---------- TEXT TO READ
Photo by Getty
I’ve always thought there was something absurdly romantic about sports movies. While rooted in a history of crude brawniness, sports are an arena in which – even in a Godless world – miracles are permitted to happen. In a good sports film the near impossible may come true and when it doesn’t, sports films still manage to speak the language of miracles. Often this happens by way of the hero learning something profound about the world they wouldn’t have understood without loosing the game. A good sports movie connects the body to the soul and whether crude, uplifting, or unearthing – stowaway underneath the surface are always the profound contradictions that exist in our everlasting love of the game.
With that, here is a much debated, oft delayed list of the top ten sports films of all time. Disagree? Leave a comment and let us know.
Years before #tigerblood and #winning made Charlie Sheen a legend, he was known to many for his role as Ricky “Wild Thing” Vaughn from the Major League franchise. While baseball movies conventionally romanticize the sport as a metaphor for all things pristine and American, Major League was shameless in rendering a little sleaze into the canon of baseball on film. Major League earns the number ten spot for being a sordid reflection of the raunchy, steroid-addled world of 1980’s Major League baseball.
--------------------
---------- DATA LISTING
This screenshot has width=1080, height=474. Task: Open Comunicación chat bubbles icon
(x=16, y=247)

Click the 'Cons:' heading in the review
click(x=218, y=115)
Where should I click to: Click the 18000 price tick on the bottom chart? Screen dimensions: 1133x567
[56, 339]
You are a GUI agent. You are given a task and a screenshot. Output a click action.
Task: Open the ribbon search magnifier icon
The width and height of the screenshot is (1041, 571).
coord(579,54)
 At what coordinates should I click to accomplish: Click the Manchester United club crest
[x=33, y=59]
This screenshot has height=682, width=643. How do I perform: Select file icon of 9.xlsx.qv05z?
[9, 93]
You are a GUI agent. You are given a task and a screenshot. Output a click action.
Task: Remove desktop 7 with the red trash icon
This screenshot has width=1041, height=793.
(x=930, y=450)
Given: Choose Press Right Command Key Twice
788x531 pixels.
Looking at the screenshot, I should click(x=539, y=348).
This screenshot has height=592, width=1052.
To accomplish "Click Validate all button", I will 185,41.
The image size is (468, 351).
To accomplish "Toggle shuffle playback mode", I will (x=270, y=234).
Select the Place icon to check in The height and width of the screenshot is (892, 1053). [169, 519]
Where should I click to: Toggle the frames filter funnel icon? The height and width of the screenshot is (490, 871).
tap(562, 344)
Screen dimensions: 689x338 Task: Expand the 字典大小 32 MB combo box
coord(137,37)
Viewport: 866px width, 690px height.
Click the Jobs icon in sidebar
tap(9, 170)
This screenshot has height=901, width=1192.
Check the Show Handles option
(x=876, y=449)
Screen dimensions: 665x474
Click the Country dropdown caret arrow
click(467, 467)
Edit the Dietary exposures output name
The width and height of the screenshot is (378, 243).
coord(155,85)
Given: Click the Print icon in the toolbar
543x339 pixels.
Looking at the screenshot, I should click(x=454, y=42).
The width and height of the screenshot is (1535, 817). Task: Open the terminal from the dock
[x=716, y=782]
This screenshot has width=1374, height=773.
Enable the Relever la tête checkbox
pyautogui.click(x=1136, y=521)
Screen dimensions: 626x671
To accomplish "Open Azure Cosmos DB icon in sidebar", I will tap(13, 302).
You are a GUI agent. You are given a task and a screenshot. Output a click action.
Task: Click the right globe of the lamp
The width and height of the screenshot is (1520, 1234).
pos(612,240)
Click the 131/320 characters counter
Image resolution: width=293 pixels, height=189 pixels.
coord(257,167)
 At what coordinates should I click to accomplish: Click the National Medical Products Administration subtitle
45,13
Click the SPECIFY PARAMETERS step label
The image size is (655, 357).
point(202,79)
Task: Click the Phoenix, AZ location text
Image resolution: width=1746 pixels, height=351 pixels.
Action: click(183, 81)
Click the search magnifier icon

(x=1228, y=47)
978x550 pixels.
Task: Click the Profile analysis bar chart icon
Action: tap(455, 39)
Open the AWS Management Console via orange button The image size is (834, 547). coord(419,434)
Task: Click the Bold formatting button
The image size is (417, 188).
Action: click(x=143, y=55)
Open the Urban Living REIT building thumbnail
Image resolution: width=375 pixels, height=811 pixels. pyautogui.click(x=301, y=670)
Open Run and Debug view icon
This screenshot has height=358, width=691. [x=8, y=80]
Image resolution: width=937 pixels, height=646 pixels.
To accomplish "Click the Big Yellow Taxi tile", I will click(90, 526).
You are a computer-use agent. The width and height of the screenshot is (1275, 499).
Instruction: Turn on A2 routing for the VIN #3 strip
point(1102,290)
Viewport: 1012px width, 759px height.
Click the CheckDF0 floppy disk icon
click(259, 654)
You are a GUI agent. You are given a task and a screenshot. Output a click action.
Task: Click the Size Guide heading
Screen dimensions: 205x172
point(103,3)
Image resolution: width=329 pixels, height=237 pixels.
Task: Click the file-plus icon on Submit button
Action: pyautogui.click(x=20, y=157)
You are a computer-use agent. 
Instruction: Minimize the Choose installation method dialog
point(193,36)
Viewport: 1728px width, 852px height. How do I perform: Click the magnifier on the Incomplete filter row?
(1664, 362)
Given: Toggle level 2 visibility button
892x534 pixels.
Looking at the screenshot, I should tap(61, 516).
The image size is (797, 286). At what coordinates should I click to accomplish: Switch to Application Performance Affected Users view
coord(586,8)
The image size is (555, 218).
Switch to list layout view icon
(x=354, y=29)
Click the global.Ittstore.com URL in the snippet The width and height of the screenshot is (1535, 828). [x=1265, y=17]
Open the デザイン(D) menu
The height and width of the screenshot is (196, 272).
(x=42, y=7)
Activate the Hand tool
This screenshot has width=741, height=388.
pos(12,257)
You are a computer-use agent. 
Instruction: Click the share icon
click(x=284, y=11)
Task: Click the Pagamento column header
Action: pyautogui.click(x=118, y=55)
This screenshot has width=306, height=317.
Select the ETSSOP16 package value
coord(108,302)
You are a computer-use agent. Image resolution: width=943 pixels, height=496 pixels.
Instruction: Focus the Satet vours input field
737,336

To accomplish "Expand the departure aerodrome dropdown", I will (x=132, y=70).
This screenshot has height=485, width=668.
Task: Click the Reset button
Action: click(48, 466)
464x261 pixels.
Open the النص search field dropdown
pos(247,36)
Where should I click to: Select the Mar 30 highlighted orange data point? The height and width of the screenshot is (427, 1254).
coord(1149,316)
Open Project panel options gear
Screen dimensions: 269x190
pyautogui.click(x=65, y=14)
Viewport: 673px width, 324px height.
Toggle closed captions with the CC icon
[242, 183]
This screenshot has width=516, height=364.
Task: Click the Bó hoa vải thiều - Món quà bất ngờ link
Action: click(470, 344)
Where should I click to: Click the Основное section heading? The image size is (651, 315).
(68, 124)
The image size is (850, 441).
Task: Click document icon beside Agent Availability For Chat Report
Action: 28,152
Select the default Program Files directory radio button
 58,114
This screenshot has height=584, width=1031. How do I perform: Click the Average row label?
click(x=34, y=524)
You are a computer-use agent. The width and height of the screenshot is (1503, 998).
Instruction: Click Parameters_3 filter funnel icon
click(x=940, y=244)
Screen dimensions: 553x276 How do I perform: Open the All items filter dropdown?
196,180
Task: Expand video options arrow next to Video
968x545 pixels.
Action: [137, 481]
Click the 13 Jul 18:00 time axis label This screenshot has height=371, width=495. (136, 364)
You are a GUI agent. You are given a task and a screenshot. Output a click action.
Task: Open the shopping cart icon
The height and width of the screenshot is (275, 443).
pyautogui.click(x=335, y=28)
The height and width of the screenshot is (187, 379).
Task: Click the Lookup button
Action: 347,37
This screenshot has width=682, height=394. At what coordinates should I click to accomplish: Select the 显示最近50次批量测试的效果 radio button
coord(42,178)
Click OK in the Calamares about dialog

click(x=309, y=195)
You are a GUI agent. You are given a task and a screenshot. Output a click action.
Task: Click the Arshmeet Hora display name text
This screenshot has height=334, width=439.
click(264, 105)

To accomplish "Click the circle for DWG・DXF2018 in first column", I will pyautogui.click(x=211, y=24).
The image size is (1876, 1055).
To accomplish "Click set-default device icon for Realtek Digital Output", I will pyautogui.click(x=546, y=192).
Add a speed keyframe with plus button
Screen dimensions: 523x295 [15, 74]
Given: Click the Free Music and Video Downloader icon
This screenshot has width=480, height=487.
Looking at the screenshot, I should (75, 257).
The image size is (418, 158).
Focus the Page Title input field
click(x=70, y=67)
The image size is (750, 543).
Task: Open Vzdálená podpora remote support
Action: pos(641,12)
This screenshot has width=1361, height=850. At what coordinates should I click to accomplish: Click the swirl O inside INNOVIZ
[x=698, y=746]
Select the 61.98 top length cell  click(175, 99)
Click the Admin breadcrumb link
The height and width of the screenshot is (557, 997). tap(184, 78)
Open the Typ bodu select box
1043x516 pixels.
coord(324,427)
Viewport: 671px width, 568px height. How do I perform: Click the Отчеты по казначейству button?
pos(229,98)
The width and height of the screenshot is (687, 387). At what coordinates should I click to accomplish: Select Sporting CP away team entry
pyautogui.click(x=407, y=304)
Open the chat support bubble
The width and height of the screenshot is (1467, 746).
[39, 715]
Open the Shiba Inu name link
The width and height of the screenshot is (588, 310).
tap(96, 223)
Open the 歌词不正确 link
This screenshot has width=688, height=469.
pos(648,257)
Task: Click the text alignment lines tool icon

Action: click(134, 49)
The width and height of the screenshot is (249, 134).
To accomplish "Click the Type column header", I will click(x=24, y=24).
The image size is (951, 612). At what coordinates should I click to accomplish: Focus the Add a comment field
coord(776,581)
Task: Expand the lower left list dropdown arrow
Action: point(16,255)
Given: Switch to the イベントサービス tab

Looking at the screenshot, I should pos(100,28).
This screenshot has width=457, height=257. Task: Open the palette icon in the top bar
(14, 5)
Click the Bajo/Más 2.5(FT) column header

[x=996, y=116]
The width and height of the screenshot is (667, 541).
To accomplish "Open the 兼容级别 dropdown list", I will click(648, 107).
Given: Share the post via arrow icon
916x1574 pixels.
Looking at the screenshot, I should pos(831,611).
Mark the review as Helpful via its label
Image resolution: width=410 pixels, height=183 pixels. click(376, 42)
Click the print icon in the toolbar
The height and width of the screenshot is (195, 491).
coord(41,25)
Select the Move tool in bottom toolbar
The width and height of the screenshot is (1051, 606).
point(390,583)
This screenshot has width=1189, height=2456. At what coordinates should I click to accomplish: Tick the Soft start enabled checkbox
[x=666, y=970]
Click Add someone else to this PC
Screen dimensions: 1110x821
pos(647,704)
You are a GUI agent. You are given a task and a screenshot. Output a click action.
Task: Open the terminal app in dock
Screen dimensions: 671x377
--------------------
[AIM]:
Please reproduce the passage of the sports movie article starting at "Years before #tigerblood" and ending at "Major League baseball.". The data comes from a separate source.

[RESULT FOR THIS TASK]:
Years before #tigerblood and #winning made Charlie Sheen a legend, he was known to many for his role as Ricky “Wild Thing” Vaughn from the Major League franchise. While baseball movies conventionally romanticize the sport as a metaphor for all things pristine and American, Major League was shameless in rendering a little sleaze into the canon of baseball on film. Major League earns the number ten spot for being a sordid reflection of the raunchy, steroid-addled world of 1980’s Major League baseball.